Quant au délai légal d’invocation des motifs du licenciement avec effet immédiat, il y a lieu de relever qu’en vertu de l’article L. 124-10, (6), alinéa 2 du Code du travail, la partie qui résilie le contrat de travail pour motif grave peut invoquer, outre les faits se situant dans le délai légal d’un mois, encore des faits antérieurs à l’appui de ceux-ci, et il appartient à la juridiction du travail d’apprécier si tous ces faits, pris dans leur ensemble, sont d’une gravité suffisante pour justifier la résiliation avec effet immédiat du contrat de travail
(CASS. 8 décembre 2016 n°94/16, registre 3717).

D’après l’arrêt de cassation précité les juges d’appel ont violé la disposition de l’article L.124-10 (6) « en décidant, en l’espèce, que les faits nouveaux invoqués par l’employeur n’étaient pas de nature à rendre immédiatement et définitivement impossible le maintien de la relation de travail et que « dès lors les faits antérieurs au mois ( ) ne peuvent pas être invoqués à l’appui des faits nouveaux, qui en eux-mêmes ne constituent pas un motif grave et qui ne prennent pas cette nature par l’effet des faits anciens» et ce serait également
ajouter aux prescriptions de la loi que d’exiger l’analogie ou la similitude des faits antérieurs aux faits invoqués qui se situent dans le délai de la loi.

En l’espèce, si A) ne conteste pas la réalité du fait du 5 février 2014 et si ce fait constitue une faute de la part du salarié, il n’en reste pas moins que, dans la mesure où il s’agit d’un fait isolé commis par un salarié ayant une ancienneté de douze ans et qui n’a pas eu de conséquences pour l’entreprise, il n’est pas de nature à rendre immédiatement et définitivement impossible le maintien de la relation de travail.

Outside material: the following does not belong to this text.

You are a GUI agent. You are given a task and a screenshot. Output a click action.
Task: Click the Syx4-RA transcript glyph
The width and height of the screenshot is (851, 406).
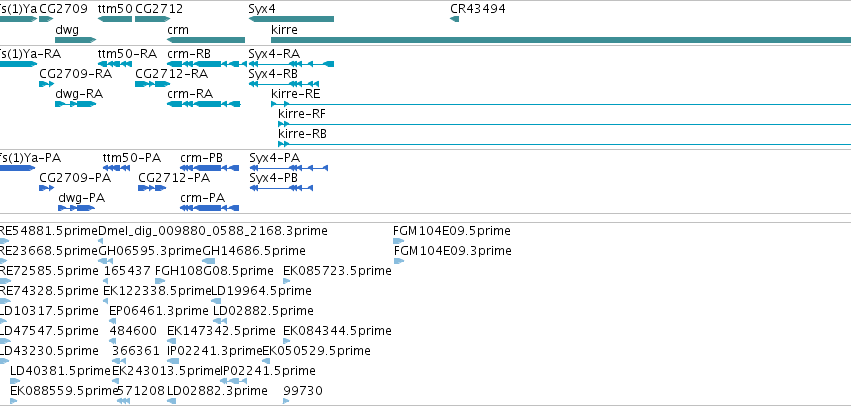click(x=291, y=64)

Quant aux faits antérieurs, en l’occurrence les paroles destinées à B) («casser la gueule »), même à les supposer établis et même s’ils ne témoignent pas de la politesse dont on peut s’attendre du salarié à l’égard de son supérieur hiérarchique, ils ne constituent cependant pas à proprement parler une menace, mais procèdent plutôt d’un énervement de la part du salarié.

La Cour d’appel en déduit que même pris ensemble les faits reprochés au salarié n’ont pas le caractère de gravité suffisante pour justifier un licenciement avec effet immédiat.

Quoiqu’en partie pour d’autres motifs, le jugement est, au vu de ce qui précède, à confirmer en ce qu’il a retenu le caractère abusif du licenciement avec effet immédiat du 3 mars 2014. (C.S.J., 14/12/2017, 44280).